[Collection entries]

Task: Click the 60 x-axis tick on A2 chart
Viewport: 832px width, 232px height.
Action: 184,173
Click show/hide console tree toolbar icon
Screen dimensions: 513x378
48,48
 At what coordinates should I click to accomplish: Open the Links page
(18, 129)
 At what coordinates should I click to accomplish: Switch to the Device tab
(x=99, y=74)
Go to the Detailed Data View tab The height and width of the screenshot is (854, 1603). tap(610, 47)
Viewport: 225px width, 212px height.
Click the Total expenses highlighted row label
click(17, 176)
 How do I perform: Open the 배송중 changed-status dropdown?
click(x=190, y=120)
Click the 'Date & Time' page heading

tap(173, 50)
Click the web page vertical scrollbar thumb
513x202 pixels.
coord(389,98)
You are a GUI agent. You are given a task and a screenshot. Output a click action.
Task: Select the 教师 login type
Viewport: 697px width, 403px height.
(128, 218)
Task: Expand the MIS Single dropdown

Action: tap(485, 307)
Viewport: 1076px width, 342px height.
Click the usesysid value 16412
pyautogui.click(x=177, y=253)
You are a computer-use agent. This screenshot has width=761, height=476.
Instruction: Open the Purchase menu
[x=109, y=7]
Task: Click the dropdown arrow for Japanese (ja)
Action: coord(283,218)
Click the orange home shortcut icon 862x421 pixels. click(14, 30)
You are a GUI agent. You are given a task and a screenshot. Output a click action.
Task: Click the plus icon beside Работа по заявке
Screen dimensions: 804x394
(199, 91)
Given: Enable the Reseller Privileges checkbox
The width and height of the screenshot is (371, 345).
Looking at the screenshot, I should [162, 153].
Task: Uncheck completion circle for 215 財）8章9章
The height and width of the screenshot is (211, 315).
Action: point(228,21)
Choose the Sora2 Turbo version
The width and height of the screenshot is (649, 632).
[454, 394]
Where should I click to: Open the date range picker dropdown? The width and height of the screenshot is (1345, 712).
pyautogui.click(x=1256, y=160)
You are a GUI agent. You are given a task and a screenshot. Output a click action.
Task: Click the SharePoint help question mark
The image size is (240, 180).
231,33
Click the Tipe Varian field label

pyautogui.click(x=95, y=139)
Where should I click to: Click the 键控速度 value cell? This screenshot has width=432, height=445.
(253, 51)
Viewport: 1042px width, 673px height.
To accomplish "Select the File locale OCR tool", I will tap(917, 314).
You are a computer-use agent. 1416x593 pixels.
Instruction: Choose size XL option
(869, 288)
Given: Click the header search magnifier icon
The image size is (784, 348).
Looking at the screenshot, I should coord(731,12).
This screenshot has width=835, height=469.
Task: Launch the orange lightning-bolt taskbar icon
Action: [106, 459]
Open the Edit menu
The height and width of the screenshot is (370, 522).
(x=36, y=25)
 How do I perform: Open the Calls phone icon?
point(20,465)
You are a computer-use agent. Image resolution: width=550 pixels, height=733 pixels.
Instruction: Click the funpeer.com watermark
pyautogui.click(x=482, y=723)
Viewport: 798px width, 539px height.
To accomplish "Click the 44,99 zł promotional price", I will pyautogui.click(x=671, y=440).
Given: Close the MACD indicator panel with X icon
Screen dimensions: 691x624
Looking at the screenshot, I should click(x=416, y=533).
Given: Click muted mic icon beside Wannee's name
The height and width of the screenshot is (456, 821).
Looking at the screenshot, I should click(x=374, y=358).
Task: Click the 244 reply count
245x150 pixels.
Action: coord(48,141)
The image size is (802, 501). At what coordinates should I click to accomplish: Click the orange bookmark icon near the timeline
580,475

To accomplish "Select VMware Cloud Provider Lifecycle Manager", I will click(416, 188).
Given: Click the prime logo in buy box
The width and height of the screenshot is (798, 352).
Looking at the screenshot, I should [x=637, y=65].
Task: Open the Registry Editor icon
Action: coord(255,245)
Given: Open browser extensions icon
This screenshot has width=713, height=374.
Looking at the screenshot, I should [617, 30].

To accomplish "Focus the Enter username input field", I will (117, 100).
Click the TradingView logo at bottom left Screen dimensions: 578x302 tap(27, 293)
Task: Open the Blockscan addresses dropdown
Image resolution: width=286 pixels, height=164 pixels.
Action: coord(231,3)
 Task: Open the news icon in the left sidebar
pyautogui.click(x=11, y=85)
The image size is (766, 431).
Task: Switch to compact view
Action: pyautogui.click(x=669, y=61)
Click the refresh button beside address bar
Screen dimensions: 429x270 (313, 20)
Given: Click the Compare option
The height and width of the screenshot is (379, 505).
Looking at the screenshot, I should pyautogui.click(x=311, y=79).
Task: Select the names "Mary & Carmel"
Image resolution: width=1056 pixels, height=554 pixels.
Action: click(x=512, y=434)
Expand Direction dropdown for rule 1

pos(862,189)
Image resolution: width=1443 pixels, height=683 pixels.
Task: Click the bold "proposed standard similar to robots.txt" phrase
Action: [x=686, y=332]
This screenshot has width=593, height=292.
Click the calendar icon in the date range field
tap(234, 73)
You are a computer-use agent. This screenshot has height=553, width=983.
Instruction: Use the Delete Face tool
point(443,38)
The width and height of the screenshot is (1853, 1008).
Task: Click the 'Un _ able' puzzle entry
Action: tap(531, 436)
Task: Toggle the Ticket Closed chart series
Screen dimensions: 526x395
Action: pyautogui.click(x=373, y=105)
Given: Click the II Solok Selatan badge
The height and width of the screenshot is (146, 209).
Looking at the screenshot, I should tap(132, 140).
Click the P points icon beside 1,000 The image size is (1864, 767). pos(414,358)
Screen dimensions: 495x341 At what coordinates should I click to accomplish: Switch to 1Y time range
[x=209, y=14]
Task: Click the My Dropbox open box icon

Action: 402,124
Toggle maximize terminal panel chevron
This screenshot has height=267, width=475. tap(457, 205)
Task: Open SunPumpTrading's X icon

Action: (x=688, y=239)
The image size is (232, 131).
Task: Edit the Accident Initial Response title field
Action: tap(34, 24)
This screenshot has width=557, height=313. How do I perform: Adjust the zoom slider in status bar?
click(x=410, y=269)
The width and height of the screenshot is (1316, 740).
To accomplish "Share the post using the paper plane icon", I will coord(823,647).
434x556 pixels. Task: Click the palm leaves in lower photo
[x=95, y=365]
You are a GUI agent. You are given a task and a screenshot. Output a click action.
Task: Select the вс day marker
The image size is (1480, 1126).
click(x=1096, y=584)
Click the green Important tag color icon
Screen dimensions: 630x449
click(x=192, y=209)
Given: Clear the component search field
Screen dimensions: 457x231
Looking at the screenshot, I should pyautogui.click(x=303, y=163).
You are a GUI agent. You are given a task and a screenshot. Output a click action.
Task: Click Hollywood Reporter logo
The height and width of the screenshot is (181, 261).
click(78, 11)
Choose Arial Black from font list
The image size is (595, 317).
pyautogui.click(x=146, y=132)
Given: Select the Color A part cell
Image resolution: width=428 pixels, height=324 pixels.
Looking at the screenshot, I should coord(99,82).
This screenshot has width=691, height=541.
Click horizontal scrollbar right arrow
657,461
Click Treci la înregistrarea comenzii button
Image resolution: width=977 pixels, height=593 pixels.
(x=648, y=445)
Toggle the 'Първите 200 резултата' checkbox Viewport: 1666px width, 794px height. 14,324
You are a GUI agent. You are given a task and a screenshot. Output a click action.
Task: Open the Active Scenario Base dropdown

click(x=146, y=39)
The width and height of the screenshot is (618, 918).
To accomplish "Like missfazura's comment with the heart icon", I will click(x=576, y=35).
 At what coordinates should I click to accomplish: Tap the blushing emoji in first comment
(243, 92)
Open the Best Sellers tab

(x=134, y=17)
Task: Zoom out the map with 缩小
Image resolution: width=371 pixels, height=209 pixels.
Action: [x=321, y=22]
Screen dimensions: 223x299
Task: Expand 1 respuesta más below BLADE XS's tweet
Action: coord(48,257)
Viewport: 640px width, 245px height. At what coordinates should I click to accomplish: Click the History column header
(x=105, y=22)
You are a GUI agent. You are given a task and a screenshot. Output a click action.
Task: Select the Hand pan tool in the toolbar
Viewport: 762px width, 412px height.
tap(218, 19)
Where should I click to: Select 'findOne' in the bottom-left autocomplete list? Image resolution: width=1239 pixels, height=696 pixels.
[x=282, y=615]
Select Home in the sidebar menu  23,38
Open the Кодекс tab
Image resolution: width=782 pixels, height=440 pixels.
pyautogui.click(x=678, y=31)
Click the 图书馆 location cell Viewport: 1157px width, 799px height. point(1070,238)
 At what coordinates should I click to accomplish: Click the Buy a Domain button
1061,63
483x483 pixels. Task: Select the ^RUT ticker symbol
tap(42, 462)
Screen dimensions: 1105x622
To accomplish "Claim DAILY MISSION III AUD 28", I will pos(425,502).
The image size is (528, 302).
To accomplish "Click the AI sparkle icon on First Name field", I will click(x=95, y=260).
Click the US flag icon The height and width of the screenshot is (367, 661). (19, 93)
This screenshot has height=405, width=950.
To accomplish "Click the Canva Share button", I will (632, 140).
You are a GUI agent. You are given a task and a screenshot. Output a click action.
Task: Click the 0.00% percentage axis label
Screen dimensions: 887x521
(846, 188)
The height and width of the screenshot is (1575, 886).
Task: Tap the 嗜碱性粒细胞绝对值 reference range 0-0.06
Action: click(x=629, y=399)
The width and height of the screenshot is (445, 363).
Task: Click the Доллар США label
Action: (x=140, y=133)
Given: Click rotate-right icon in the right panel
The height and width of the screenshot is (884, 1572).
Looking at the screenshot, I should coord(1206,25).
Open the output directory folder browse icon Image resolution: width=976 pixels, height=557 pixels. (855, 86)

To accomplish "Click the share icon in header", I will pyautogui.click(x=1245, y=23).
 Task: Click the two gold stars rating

◆ Task item ◆
Each line containing the word "logo" needs to be copied from the data above.

◆ Response area ◆
Given: Click the prime logo in buy box
Click the TradingView logo at bottom left Screen dimensions: 578x302 tap(27, 293)
Task: Click Hollywood Reporter logo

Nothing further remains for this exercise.